- [Written problem]
Continue the personal essay about growing up with money and getting by on less than $200, picking up after its final sentence.

- [Quoted passage]
Growing up in suburban New Jersey, there were never empty shelves. Before each school year began, my mom would take my sister and I to Kmart or its equivalent and get us folders and notebooks. If shoes started breaking, we’d get a new pair. Holes in the knees of jeans? We’d head to the local mall for their replacement. We had.

As I got older, I fell in love with other people’s things. I spent my weekends, going to garage sales. My dad and I would hoard our treasures, hiding them from my mom who disapproved of the dusty discards. My body would be wrapped inside various shades of polyester, purchased from the local flea market, sometimes for less than $1. I loved wearing other people’s stories against my skin.

I never thought much about money. As a kid, we always had it.

Once I was old enough, I worked, so I had loose change to purchase non-necessities like cassette tapes, books and (later on) drugs. When I started working, I began saving for larger objects like a CD/record player, TV and then upon moving out after high school, rent.

There were years I fed my nose before I fed my mouth. But I always had. Even as a drug addict, I paid my bills on time. Rent. Credit card. Utilities. All of it. Sometimes there were even some months where I actually had some money left after paying these bills.

My eyes don’t get excited over expensive objects because as an adult, I always knew I could never afford them. I own no jewelry, nor do I care about the designer’s brands. My labels are usually faded by the time I purchase them, so I barely even know what size I am these days

As I write this, with less than $200 in my checking account, I recognize how far $1 can go these days. (Should I build some suspense? Close your eyes. Hold your breath.) Not. Far.

$1 cannot afford my trip on the subway to work. In the 1940’s, a dollar could buy four movie tickets. Now, it doesn’t even cover the cost of a bottle of water from concession.

This is not to say that with less than $200 in my checking account, I do not have.

With less than $200 in my checking account, I wake in a bed every morning in a bedroom I call mine with heat that comes on fairly regularly at no extra cost. This bedroom is inside an apartment that also houses two other wonderful humans who fill it with art, music and laughter. This apartment includes a kitchen with a cupboard full of ingredients. Each morning, I toast rye bread in borrowed toaster and slide peanut butter against its yeast with less than $200 in my checking account. I have the ability to boil water (also free) and drink coffee from beloved French press every morning. In this apartment, there is furniture to sit on. In this apartment, though there are occasional cockroaches (the uninvited pests of living in the city); luckily, there has been no infiltration of mice. With less than $200 in my checking account, I can take a bath any time I want and the water never forgets to flow.

- [Dataset extract]
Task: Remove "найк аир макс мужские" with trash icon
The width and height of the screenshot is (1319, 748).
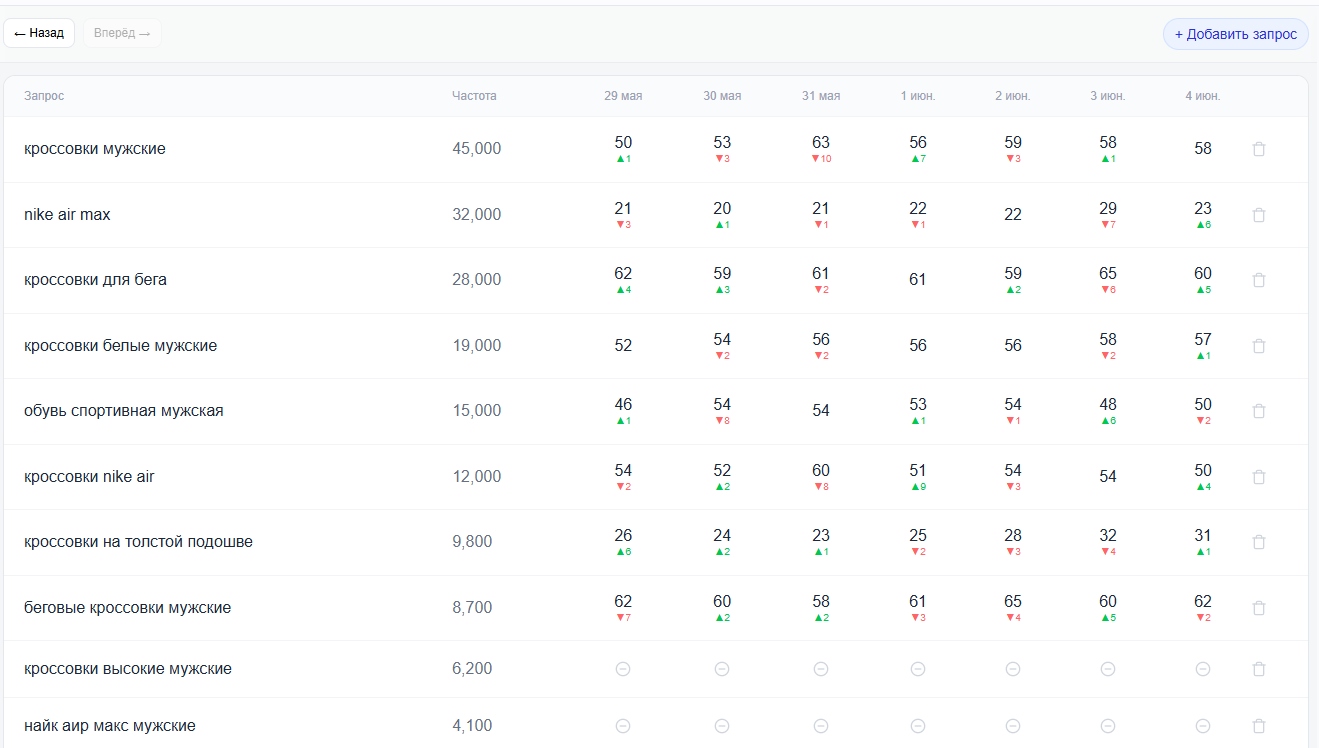Action: (1259, 726)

- [Task result]
Ten years ago, I was eating nineteen-cent packages of freeze-dried ramen with enough salt in their flavoring packet to cover my allotted sodium intake for close to a week. This was all I could afford. Now, I purchase ramen (price more than doubled) not because I have to but because I want to.

What does it really mean to have? Is it always attached to money, or is there something else to it?

As I write this, I think about the weight of love and how when I have it, I feel like it replaces every haunting presidential face attached to currency that could ever climb into my wallet. I feel like the most affluent human just for having my metaphorical heart wrapped up in a metaphorical heated 1,000-thread count blanket.

I think about the weight of words and how when I have them, I feel like I can purchase meals with my poems. I feel like I could pay my rent with my words. I feel like I could purchase a plane ticket for around the world with a well-crafted independent clause.

With less than $200 in my checking account, I have enough books to build a well-enclosed fort to protect me from the ones I hide from

I have things. I am reminded of this with each move from new state or street. In my head, I am a well-intentioned minimalist. In real life, I am a massive collector of the discarded.

With less than $200 in my checking account, I have enough clothes to last me through two weeks without having to visit the Laundromat (or at least enough underwear). I have boots to protect me from rain or snow and sneakers to slide my feet into for the warmer/dryer months.

I go to work at a community college, teaching students about writing, reading and creative ways to think with less than $200 in my checking account.

With less than $200 in my checking account, I swipe metro card with enough money stored on it to get me to aforementioned workplace and back home with possible stops in between. I notice that as I travel with other strangers underground, this is the one place where all economic classes blur together. It does not matter if you have $20 in your wallet or no wallet at all. There is no exclusive seating on the subway. A hedge fund or 401K account will not guarantee you a seat during rush hour. Everyone is the same.

What is it to have with less than $200 in my checking account? How can one claim to be rich when by society’s standards, they are poor? Is mood measured by bank balance? Would I be happier if I could afford everything on my Amazon wishlist?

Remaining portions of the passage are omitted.